I was on a path, a quite different one- I was an artist. My main goal was to describe reality, a shared reality, of the world of matter and the world of concerns. I went to Hebden bridge on one of my regular trips to stay with my friends there, hang out with their boys, and feel part of a family. I had no partner, and still have no one, mostly because the thoughts that engage me need a lot of space and silence. I hate bickering and blaming, and that’s what most couples seem to do, even lovely enlightened couples. But my path changed. I was invited to a workshop run by a very beautiful women called Rosa, and as she uttered the magical words, “ learning through love, a chance to find your path and meet your guides,” these were the words that I’d waited thirty-five years to hear, and I was ready for them. I don’t particularly like residential courses. They remind me of the terrible time I had during my first years at University; as I struggled to get along with people who knew too much about me; what I ate, how I brushed my teeth, how I kept my room, who I had sex with! It was a vulnerable experience, but I knew I wanted to go to Illigruum House, because I had some questions and wanted some answers. I wanted to know what was the point of my life if it had no love. If no-one held me, caressed my being and my cares, told me how beautiful I was, or lived for my growth and happiness.

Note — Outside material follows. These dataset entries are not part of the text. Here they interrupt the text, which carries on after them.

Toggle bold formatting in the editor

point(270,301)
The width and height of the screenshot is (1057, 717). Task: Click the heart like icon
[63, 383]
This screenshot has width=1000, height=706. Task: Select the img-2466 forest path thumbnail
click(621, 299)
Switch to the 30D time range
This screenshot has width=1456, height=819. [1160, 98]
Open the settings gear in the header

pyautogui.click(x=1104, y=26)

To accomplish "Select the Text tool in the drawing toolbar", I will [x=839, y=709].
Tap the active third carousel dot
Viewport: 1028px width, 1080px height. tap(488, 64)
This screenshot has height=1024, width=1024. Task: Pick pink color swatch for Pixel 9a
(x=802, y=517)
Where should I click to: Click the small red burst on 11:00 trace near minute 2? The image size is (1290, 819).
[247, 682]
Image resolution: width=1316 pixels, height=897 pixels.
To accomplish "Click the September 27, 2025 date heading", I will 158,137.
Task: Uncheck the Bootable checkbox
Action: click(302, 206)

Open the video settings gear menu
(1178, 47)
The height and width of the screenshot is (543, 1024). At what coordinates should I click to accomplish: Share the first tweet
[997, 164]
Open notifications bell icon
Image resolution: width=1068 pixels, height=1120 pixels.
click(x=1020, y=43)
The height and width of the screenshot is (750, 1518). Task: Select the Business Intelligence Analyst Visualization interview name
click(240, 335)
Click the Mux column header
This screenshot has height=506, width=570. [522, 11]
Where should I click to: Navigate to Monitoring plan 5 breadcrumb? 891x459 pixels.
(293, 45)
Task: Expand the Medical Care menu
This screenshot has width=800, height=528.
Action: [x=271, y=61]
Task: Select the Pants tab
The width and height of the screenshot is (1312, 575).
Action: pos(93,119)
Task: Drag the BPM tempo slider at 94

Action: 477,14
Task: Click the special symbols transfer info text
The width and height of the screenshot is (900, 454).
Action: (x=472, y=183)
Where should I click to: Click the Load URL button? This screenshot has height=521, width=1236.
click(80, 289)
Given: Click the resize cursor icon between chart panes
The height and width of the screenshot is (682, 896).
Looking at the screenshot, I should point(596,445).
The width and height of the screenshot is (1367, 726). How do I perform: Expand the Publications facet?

Also I wanted to talk about my guide. She was a guide, spirit or perhaps just the rumblings of my own mind. But she had just joined me. She often made insightful comments: she was kind, funny and encouraged me. I thought she existed because I spent so much time alone, but recently I was beginning to think she was a guide. She spoke a lot about love, told me often in a joking way. I have really unsuccessful relationships. I seem to meet so many people who I can love, like a nun or mother, but so few that I want to spend much time with. I love to camp outside, to backpack, walk, take local buses, get lost and then find myself part of small communities. I only go to places where I can speak clearly and have regular conversations, so I know France, Spain and Italy well and I always long for a companion. My generation of people like adventure and go to hot cheap countries where you can live for a pound or something. I like drinking lush red wine, eating massive stews of pork and beans, and talking with old people about the members of their families; where they are, what they do, when they are coming back, because generally young people like cities. Young people generally like to be in exciting places, where you make money and spend money, and talk about people you hardly know, but like intensely. I like nature a lot. In nature I come alive. I hear all the voices of the trees, birds and hills.